| Problem |
A word-for-word reproduction of the listing is required.

------------------------------------------------------------

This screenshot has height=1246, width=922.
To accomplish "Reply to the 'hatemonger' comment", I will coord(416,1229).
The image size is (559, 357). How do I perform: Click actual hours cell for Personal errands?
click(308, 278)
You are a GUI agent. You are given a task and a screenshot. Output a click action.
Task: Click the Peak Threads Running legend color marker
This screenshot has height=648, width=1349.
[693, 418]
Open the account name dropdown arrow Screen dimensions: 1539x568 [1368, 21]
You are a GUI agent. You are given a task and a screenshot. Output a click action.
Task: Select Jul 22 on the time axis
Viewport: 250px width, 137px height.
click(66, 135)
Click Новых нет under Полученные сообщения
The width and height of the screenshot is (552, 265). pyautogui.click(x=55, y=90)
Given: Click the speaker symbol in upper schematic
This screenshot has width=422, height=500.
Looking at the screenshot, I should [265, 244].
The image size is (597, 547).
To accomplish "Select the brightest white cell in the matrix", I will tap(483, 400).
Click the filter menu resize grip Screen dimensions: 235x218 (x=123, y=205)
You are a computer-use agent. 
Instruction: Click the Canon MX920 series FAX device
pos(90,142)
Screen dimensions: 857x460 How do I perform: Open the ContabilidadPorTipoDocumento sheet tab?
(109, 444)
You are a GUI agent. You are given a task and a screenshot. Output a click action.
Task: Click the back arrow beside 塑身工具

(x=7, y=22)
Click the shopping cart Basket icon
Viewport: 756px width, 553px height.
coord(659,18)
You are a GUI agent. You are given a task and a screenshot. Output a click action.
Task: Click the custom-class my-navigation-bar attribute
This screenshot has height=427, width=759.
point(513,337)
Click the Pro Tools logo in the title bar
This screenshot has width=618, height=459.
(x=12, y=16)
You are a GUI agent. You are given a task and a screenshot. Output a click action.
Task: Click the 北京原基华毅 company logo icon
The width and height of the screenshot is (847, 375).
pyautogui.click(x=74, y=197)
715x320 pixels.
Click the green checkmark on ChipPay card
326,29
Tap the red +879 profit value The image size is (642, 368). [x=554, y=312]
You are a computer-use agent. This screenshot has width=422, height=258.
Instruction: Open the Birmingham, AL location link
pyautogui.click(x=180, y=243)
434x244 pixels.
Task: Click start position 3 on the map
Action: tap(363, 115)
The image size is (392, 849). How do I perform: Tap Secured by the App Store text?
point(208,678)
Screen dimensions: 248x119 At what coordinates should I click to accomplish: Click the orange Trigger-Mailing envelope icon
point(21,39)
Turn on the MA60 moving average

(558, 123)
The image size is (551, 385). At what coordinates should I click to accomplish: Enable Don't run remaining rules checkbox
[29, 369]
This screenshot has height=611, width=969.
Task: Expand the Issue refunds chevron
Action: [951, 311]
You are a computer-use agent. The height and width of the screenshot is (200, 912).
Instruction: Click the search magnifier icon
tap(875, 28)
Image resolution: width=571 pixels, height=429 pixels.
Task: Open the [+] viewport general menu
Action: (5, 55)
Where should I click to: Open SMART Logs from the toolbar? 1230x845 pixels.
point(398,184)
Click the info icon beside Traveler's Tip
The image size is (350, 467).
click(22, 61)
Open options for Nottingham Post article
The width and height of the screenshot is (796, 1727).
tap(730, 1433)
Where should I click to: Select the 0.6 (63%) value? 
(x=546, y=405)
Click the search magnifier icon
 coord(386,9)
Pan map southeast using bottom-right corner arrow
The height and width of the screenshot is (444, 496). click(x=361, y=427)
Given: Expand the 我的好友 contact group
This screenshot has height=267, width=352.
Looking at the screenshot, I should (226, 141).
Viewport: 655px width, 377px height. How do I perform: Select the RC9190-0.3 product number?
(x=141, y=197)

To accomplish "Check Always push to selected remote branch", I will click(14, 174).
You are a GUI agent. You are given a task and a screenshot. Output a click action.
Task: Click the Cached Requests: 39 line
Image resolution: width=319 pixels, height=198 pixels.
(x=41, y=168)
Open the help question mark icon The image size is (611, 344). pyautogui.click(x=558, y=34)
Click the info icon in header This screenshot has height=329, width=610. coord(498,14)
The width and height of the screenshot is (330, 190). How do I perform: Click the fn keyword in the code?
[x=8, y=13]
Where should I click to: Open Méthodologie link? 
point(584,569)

------------------------------------------------------------

| Written answer |
This screenshot has height=1246, width=922.
To accomplish "Reply to the 'hatemonger' comment", I will coord(416,1229).
The image size is (559, 357). How do I perform: Click actual hours cell for Personal errands?
click(308, 278)
You are a GUI agent. You are given a task and a screenshot. Output a click action.
Task: Click the Peak Threads Running legend color marker
This screenshot has height=648, width=1349.
[693, 418]
Open the account name dropdown arrow Screen dimensions: 1539x568 [1368, 21]
You are a GUI agent. You are given a task and a screenshot. Output a click action.
Task: Select Jul 22 on the time axis
Viewport: 250px width, 137px height.
click(66, 135)
Click Новых нет under Полученные сообщения
The width and height of the screenshot is (552, 265). pyautogui.click(x=55, y=90)
Given: Click the speaker symbol in upper schematic
This screenshot has width=422, height=500.
Looking at the screenshot, I should [265, 244].
The image size is (597, 547).
To accomplish "Select the brightest white cell in the matrix", I will tap(483, 400).
Click the filter menu resize grip Screen dimensions: 235x218 (x=123, y=205)
You are a computer-use agent. 
Instruction: Click the Canon MX920 series FAX device
pos(90,142)
Screen dimensions: 857x460 How do I perform: Open the ContabilidadPorTipoDocumento sheet tab?
(109, 444)
You are a GUI agent. You are given a task and a screenshot. Output a click action.
Task: Click the back arrow beside 塑身工具

(x=7, y=22)
Click the shopping cart Basket icon
Viewport: 756px width, 553px height.
coord(659,18)
You are a GUI agent. You are given a task and a screenshot. Output a click action.
Task: Click the custom-class my-navigation-bar attribute
This screenshot has height=427, width=759.
point(513,337)
Click the Pro Tools logo in the title bar
This screenshot has width=618, height=459.
(x=12, y=16)
You are a GUI agent. You are given a task and a screenshot. Output a click action.
Task: Click the 北京原基华毅 company logo icon
The width and height of the screenshot is (847, 375).
pyautogui.click(x=74, y=197)
715x320 pixels.
Click the green checkmark on ChipPay card
326,29
Tap the red +879 profit value The image size is (642, 368). [x=554, y=312]
You are a computer-use agent. This screenshot has width=422, height=258.
Instruction: Open the Birmingham, AL location link
pyautogui.click(x=180, y=243)
434x244 pixels.
Task: Click start position 3 on the map
Action: tap(363, 115)
The image size is (392, 849). How do I perform: Tap Secured by the App Store text?
point(208,678)
Screen dimensions: 248x119 At what coordinates should I click to accomplish: Click the orange Trigger-Mailing envelope icon
point(21,39)
Turn on the MA60 moving average

(558, 123)
The image size is (551, 385). At what coordinates should I click to accomplish: Enable Don't run remaining rules checkbox
[29, 369]
This screenshot has height=611, width=969.
Task: Expand the Issue refunds chevron
Action: [951, 311]
You are a computer-use agent. The height and width of the screenshot is (200, 912).
Instruction: Click the search magnifier icon
tap(875, 28)
Image resolution: width=571 pixels, height=429 pixels.
Task: Open the [+] viewport general menu
Action: (5, 55)
Where should I click to: Open SMART Logs from the toolbar? 1230x845 pixels.
point(398,184)
Click the info icon beside Traveler's Tip
The image size is (350, 467).
click(22, 61)
Open options for Nottingham Post article
The width and height of the screenshot is (796, 1727).
tap(730, 1433)
Where should I click to: Select the 0.6 (63%) value? 
(x=546, y=405)
Click the search magnifier icon
 coord(386,9)
Pan map southeast using bottom-right corner arrow
The height and width of the screenshot is (444, 496). click(x=361, y=427)
Given: Expand the 我的好友 contact group
This screenshot has height=267, width=352.
Looking at the screenshot, I should (226, 141).
Viewport: 655px width, 377px height. How do I perform: Select the RC9190-0.3 product number?
(x=141, y=197)

To accomplish "Check Always push to selected remote branch", I will click(14, 174).
You are a GUI agent. You are given a task and a screenshot. Output a click action.
Task: Click the Cached Requests: 39 line
Image resolution: width=319 pixels, height=198 pixels.
(x=41, y=168)
Open the help question mark icon The image size is (611, 344). pyautogui.click(x=558, y=34)
Click the info icon in header This screenshot has height=329, width=610. coord(498,14)
The width and height of the screenshot is (330, 190). How do I perform: Click the fn keyword in the code?
[x=8, y=13]
Where should I click to: Open Méthodologie link? 
point(584,569)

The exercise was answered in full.